Source data
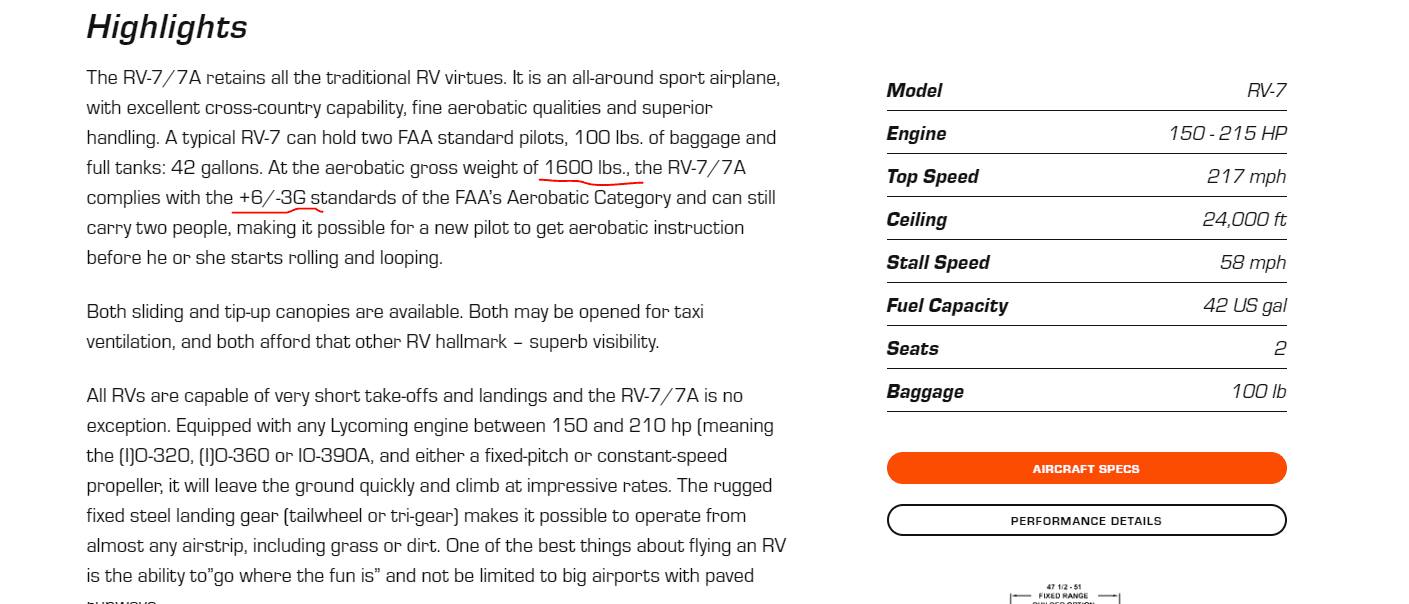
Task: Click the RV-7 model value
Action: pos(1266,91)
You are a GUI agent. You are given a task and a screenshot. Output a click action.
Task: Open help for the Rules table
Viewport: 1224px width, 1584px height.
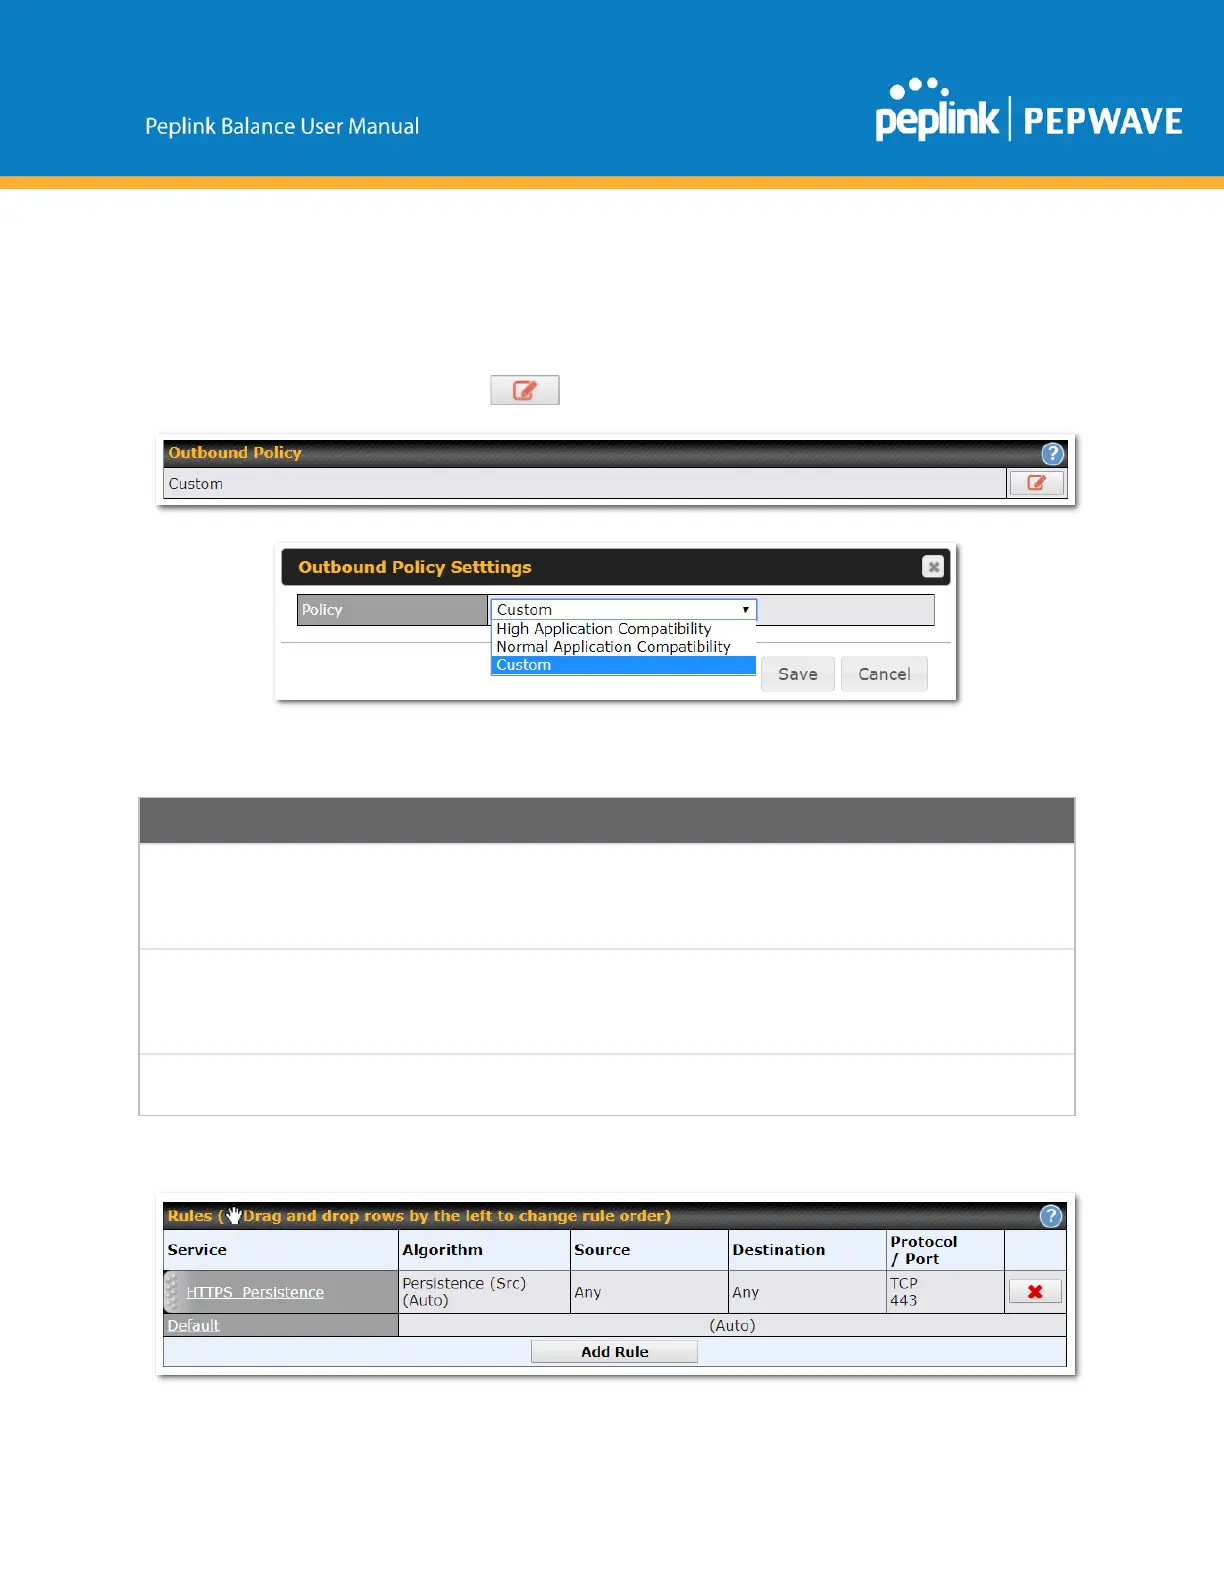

* * *

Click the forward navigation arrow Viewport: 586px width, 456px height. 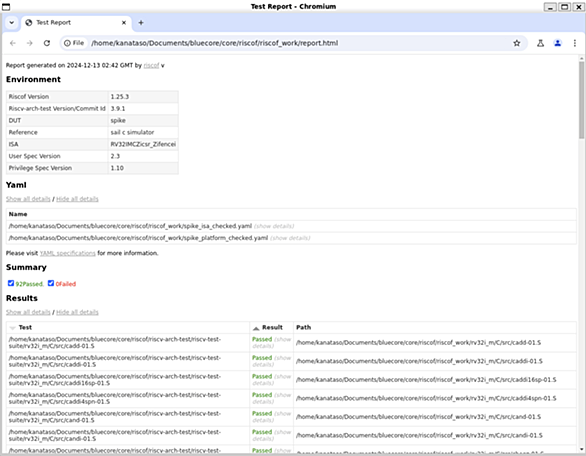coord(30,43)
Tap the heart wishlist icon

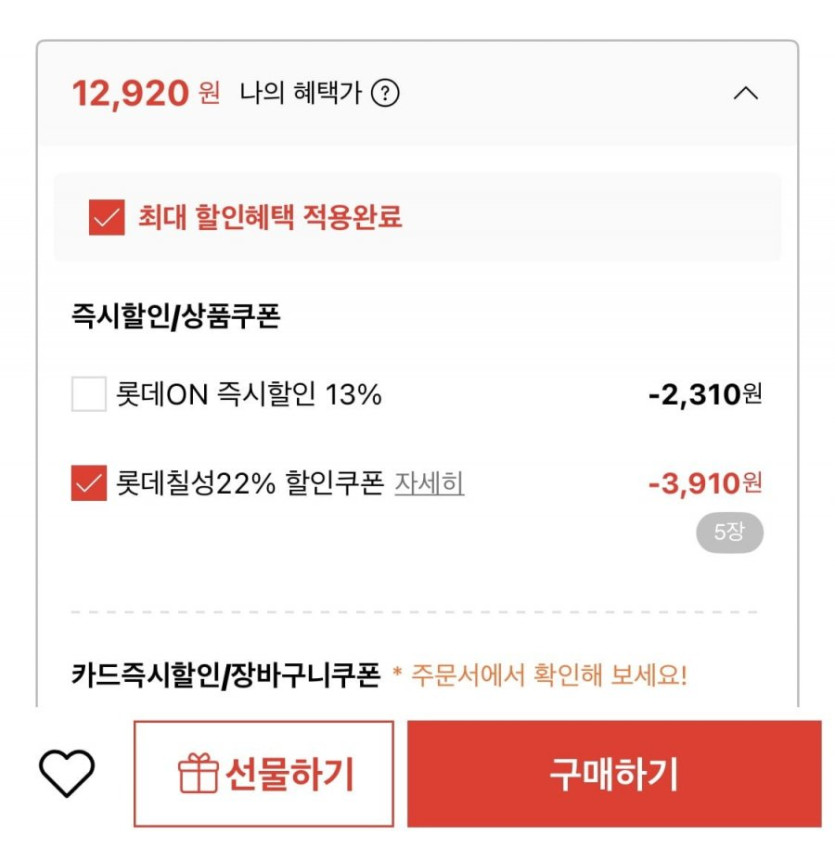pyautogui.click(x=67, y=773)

==

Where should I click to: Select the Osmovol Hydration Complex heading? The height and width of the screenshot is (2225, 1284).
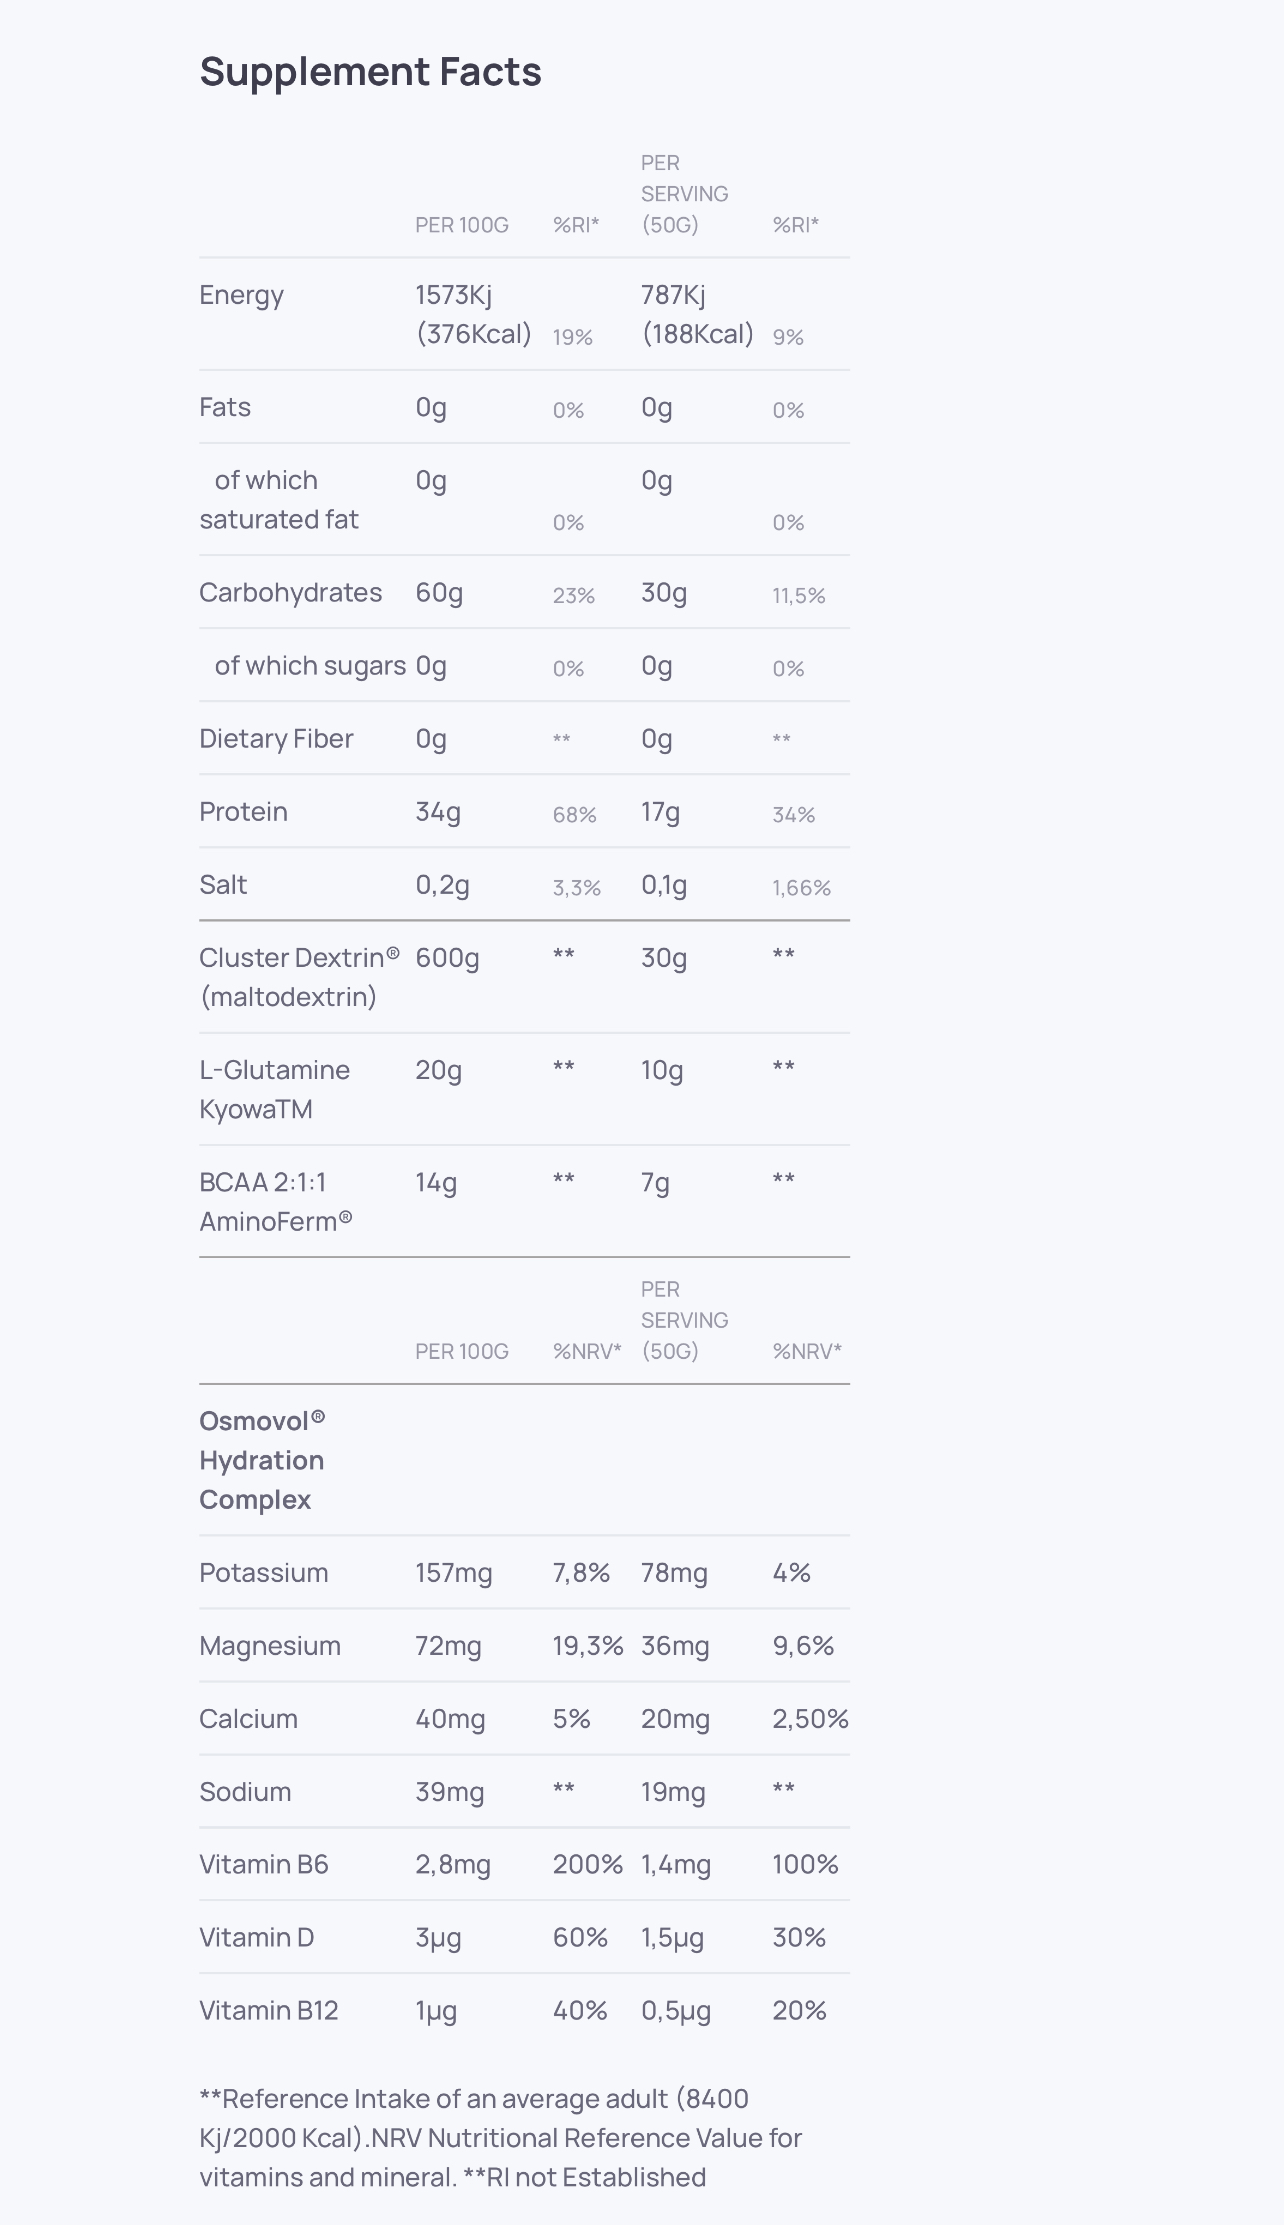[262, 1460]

Task
Look through the material above and print exactly the lines from the one containing "Task: Open help for the Rules table" to the one containing "Viewport: 1224px width, 1584px height.", both included, and nothing more.

Result below
Task: Open help for the Rules table
Viewport: 1224px width, 1584px height.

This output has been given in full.